Effective protection of individual rights
The EC recently published the final version of its “adequacy decision”: the purpose being to ensure that the U.S. has an adequate level of data protection (in accordance with existing EU laws) before the Privacy Shield comes into force.

The complaint procedure has sequential ways of resolving a dispute between a U.S. company and an EU data subject, and the Guide has a detailed section on this. Each complaint option should be followed in turn (from 1 through to 6) with the parties only progressing to the next option once all previous options have been fully explored and exhausted:

  1. Firstly, the company will be given an adequate opportunity to resolve the dispute with the EU data subject. Under the proposed guidelines, a company will have 45 days to respond to any complaint made and to offer a resolution. 
  2. If the company is unable to resolve the complaint, the individual will be offered Alternative Dispute Resolution (ADR) or independent resource mechanism – this will be designated by the US company and can take place either in the EU or the U.S. 
  3. The European national Data Protection Authority (DPA) will then examine the matter, providing a response within 60 days. 
  4. If the DPA requires assistance, the matter will be referred to the U.S. Department of Commerce. 
  5. The EU data subject is then entitled to request the U.S. Federal Trade Commission to consider granting a consent order, obliging the company to comply with the contents of the order. 
  6. If none of the above complaint procedures are effective, a ‘last resort’ option will be available: a ‘Privacy Shield Panel’ will be established to handle cases that advance to this last stage and the parties will select a panel of one or three arbitrators from a pool of at least 20 arbitrators appointed by the EC and U.S. Department of Commerce. The task of the Panel will be to hear the dispute in full and make a binding legal decision. The Privacy Shield Panel will have the authority to impose “individual-specific, non- monetary equitable relief” necessary to remedy non-compliance with the principles set out in the Privacy Shield. While the panel will take into account other remedies already obtained by other Privacy Shield mechanisms when making its determination, individuals may still resort to arbitration if they consider these other remedies to be insufficient. 

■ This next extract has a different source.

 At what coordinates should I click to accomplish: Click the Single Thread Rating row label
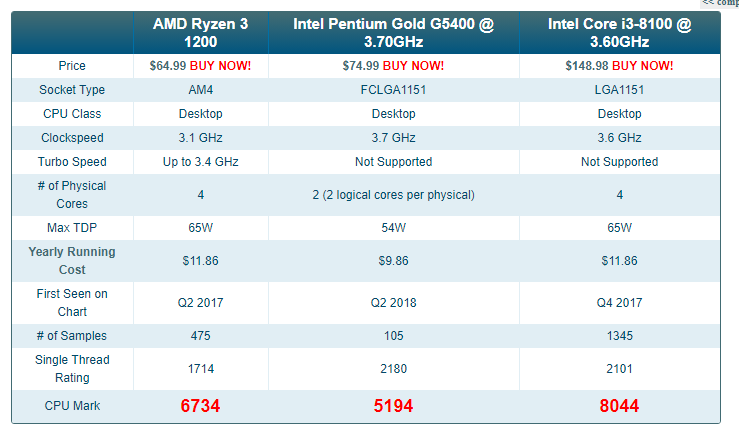(x=72, y=369)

Naturally, it is hoped that most complaints will be settled at stage 1, with the EC encouraging transparent discussions between the company and EU data subject from the outset.

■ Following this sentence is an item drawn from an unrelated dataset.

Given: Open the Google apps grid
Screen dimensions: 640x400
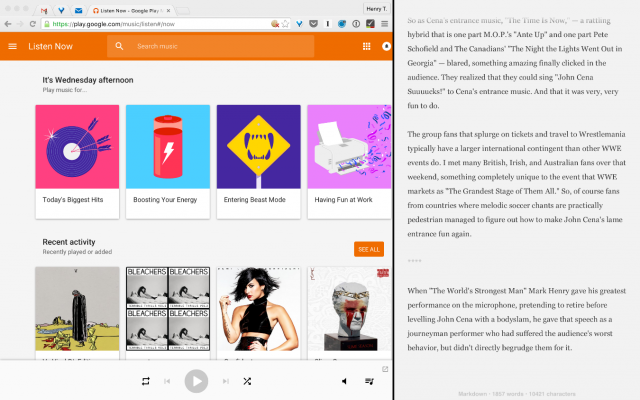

Annual joint review mechanism

This principle aims to do what it says: monitor and review how effectively the Privacy Shield is operating, both from a company and national government perspective. National intelligence experts from both the U.S. and EU Data Protection Authorities will produce their findings in the form of a public report for the review of the European Parliament and Council. The upcoming implementation of the GDPR, as well as any interim challenges or criticisms, will doubtless impact the annual review process.

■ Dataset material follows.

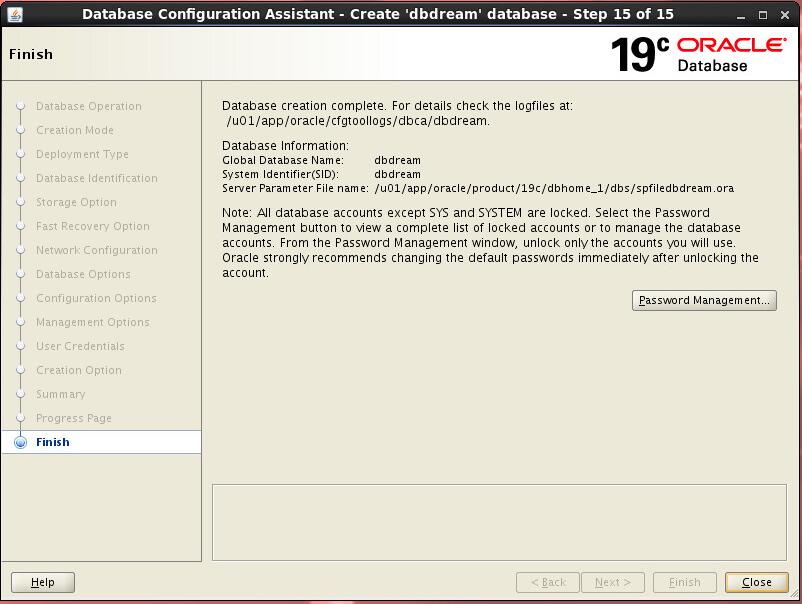Select Database Identification in the step list
802x604 pixels.
coord(96,178)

The opinion of the European Data Protection Supervisor (EDPS)
In a recent opinion, the EDPS expresses a belief that the Privacy Shield takes important steps forward in establishing a trans-Atlantic framework for the 21st century, as well as resolving the issue of “instantaneous and unpredictable data flows”. Firstly, the EDPS is critical of the lack of “safeguards to protect the EU rights of the individual” as well as ignoring the data protection principles that form a fundamental part of union law. Secondly, the EDPS express concerns that self-regulation by private organisations in a “globalized digital world where many countries are now equipped with data protection rules” is dangerously short-term and wrongly discourages “transatlantic dialogue”.

As the Privacy Shield proceeds towards active implementation, there will be further instructions and guidance, and companies will begin to work through the implementation stages. The parties remain committed to a more cooperative approach that, on its face, involves a more EU-like framework for processing of data by participating U.S. companies.